• Provided information:

►

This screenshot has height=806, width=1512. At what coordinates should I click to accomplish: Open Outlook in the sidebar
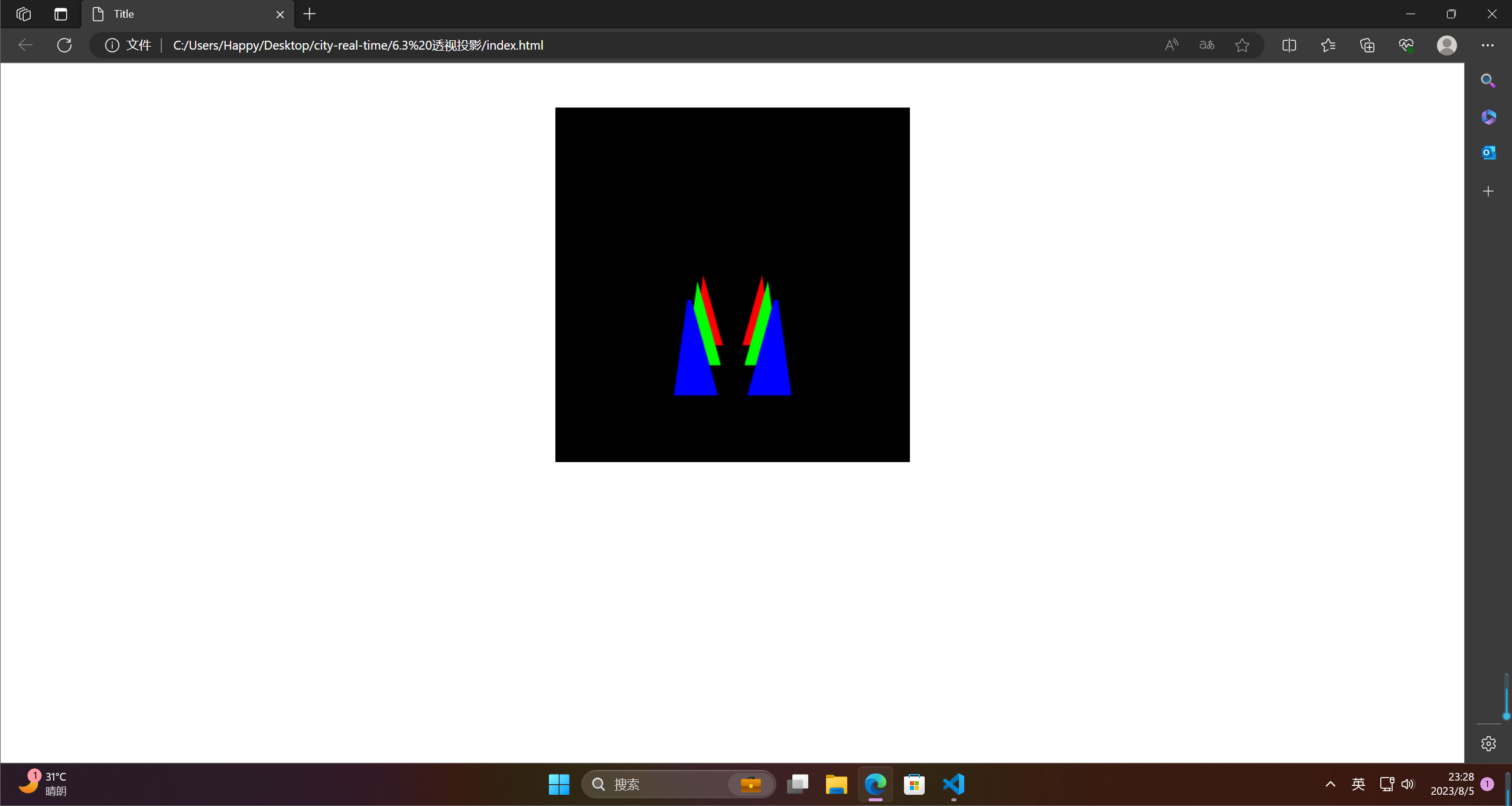coord(1488,152)
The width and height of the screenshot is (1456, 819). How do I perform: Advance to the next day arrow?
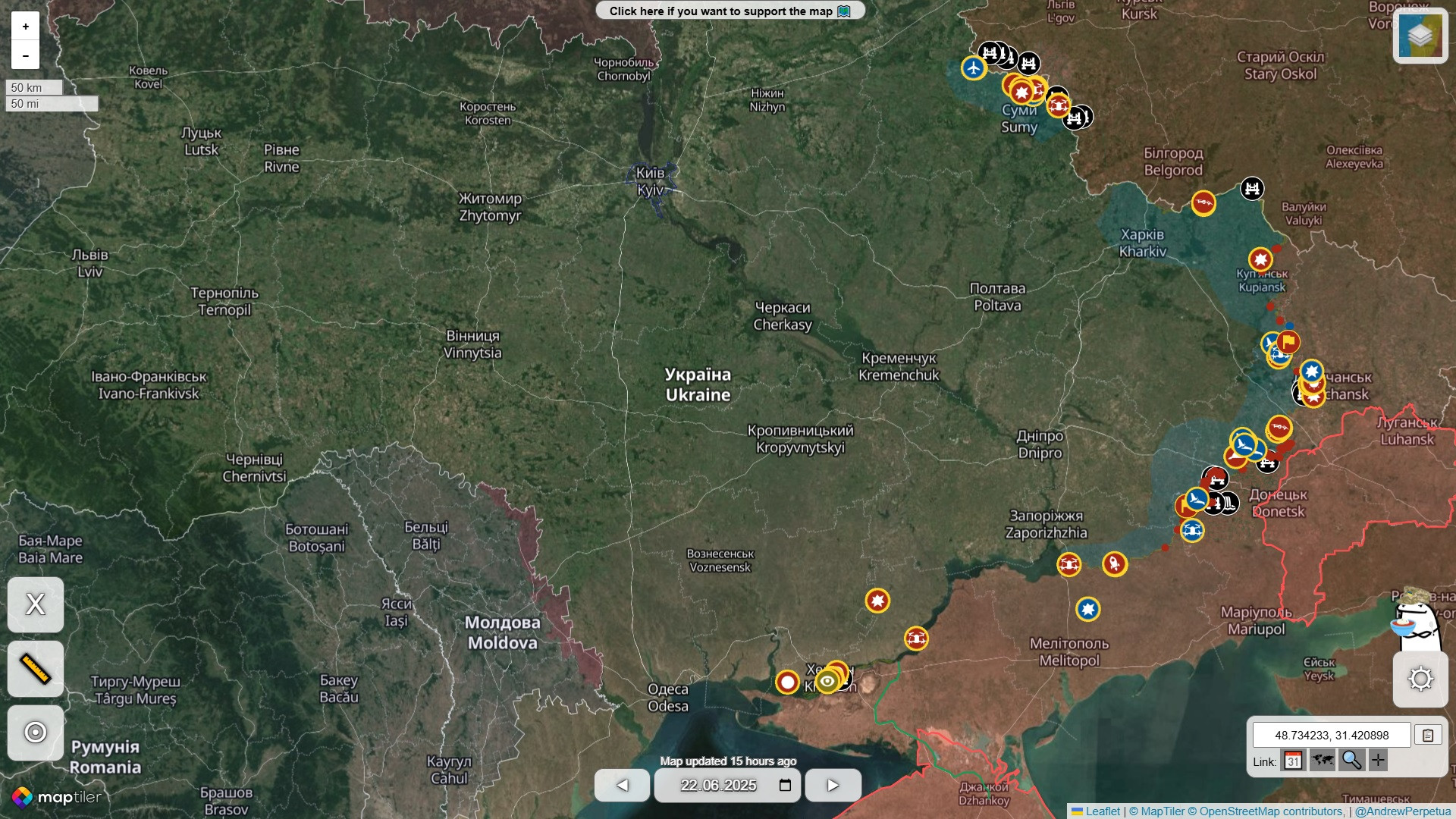(833, 785)
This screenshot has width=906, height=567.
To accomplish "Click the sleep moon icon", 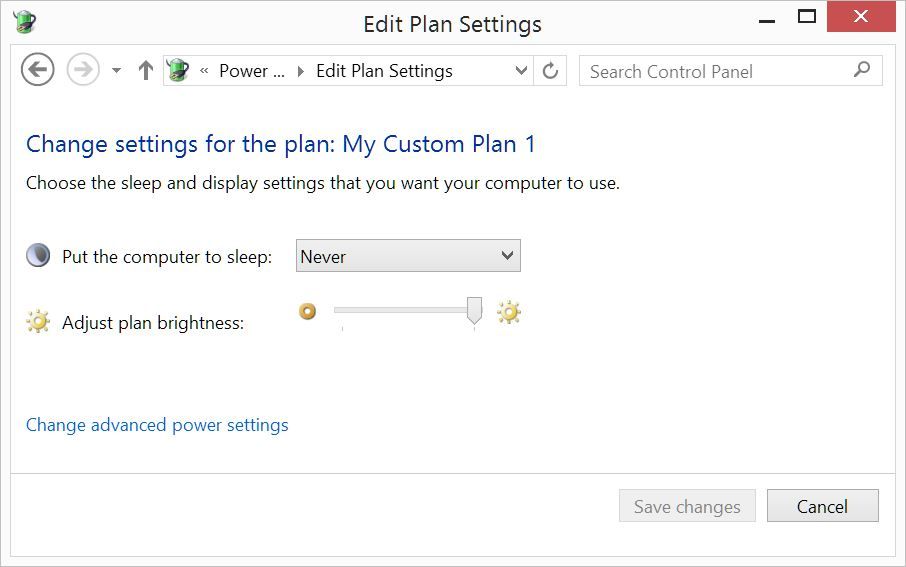I will tap(38, 255).
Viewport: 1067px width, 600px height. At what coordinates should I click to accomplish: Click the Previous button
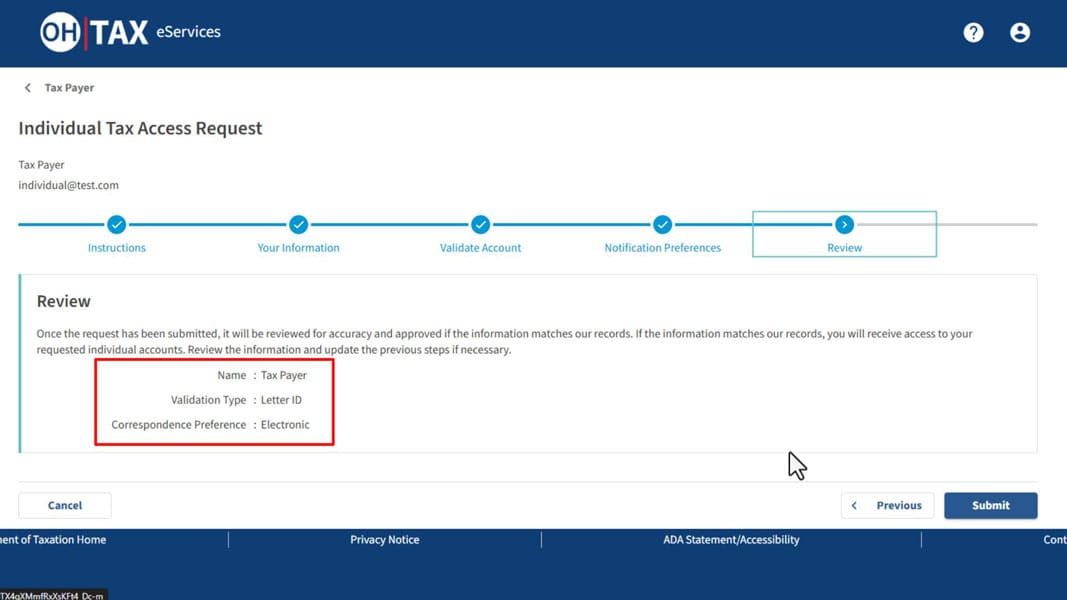pos(887,505)
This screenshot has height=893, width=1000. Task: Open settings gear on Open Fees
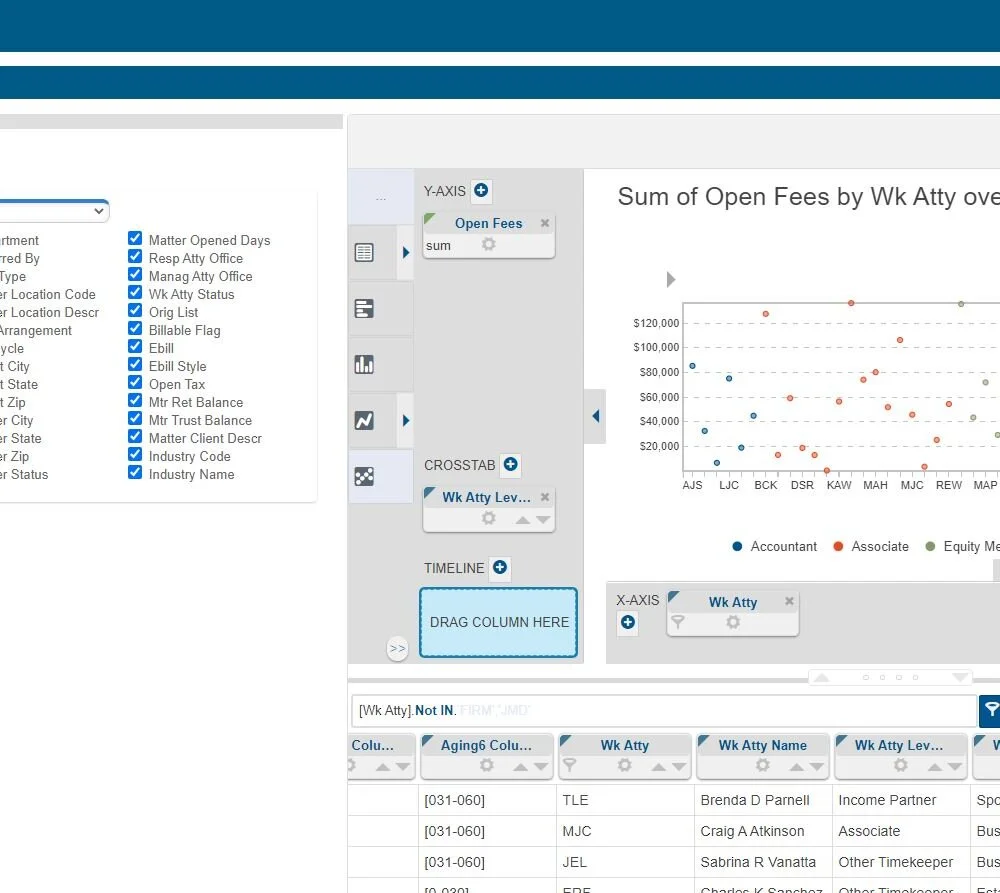click(489, 244)
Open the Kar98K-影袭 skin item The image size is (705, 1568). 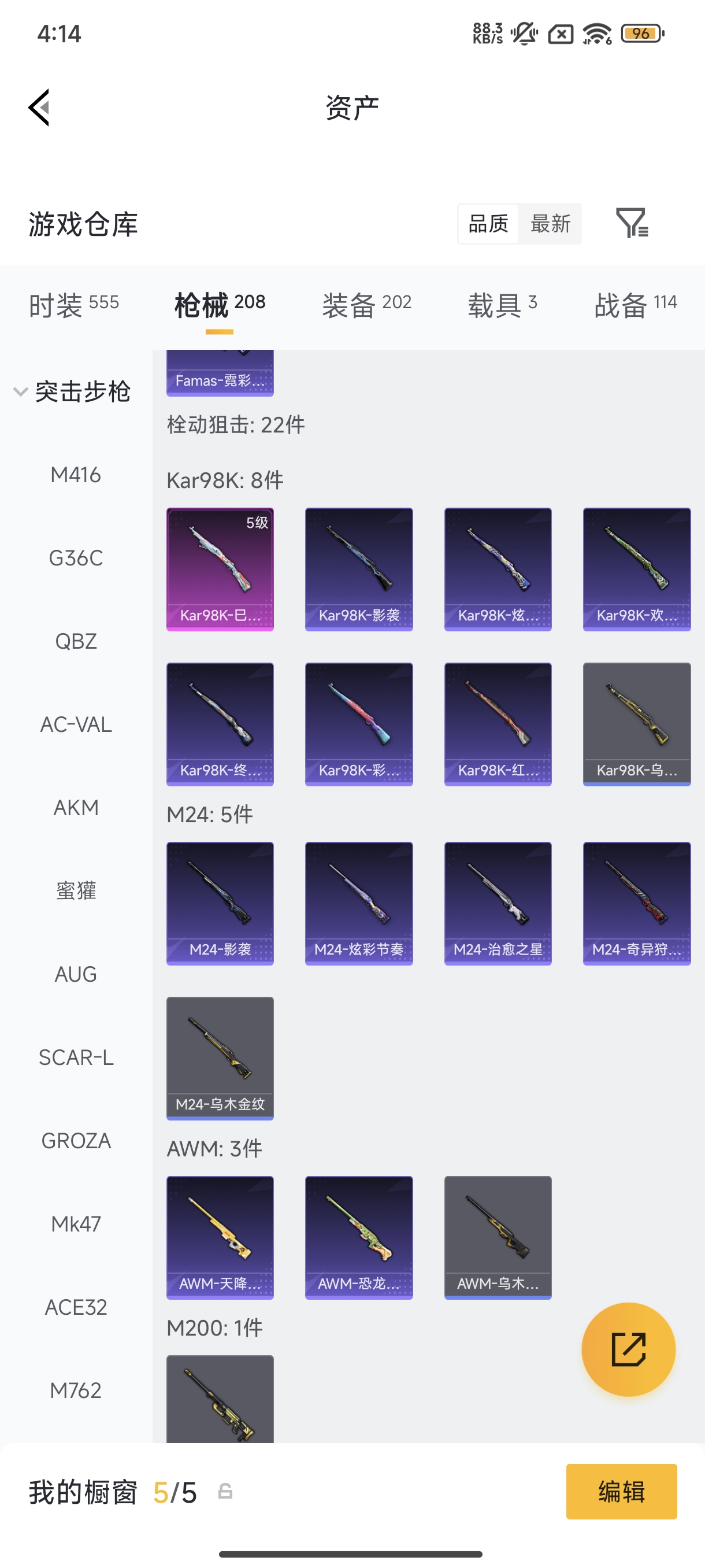359,569
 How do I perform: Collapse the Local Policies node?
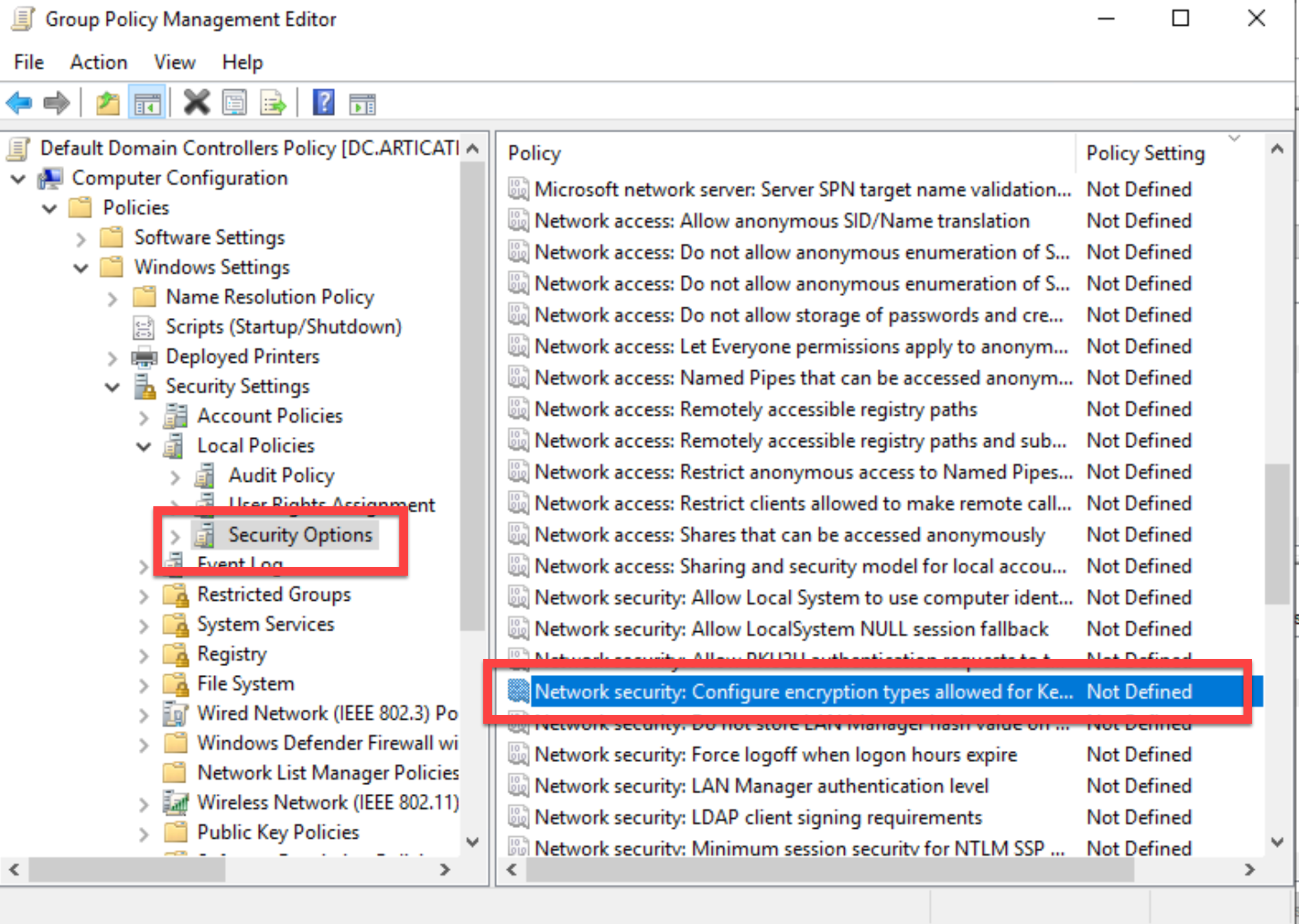click(x=143, y=446)
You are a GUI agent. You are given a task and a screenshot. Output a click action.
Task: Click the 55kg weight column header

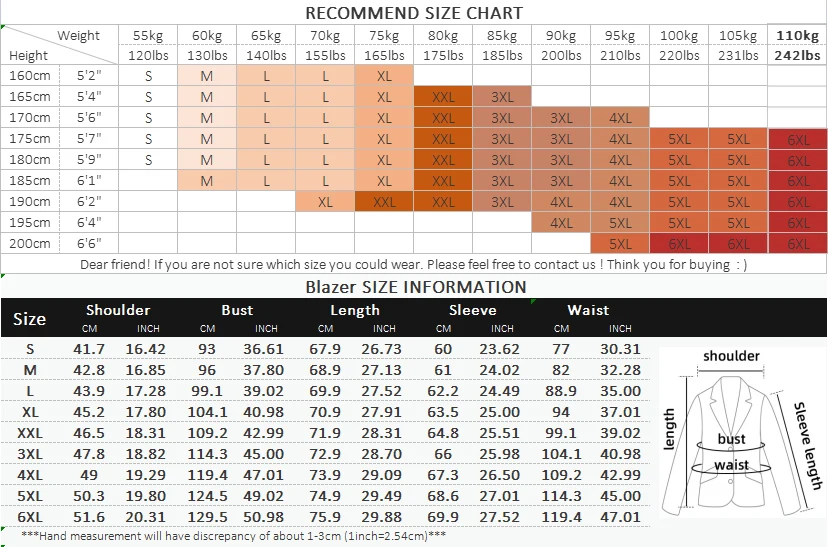click(x=148, y=36)
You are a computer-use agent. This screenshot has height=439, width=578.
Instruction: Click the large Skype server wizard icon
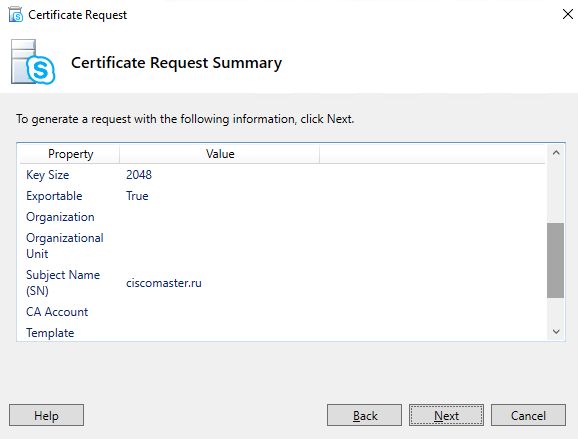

◄

• Short task: Please copy out the rows again, word for word, from the line containing "How do I perform: Collapse" down to the end of the rows, both ends included, leaving out the pictures.

• Response to the exercise:
 How do I perform: Collapse the Local Policies node?
click(x=143, y=446)
You are a GUI agent. You are given a task and a screenshot. Output a click action.
Task: Click the 55kg weight column header

click(x=148, y=36)
You are a computer-use agent. This screenshot has height=439, width=578.
Instruction: Click the large Skype server wizard icon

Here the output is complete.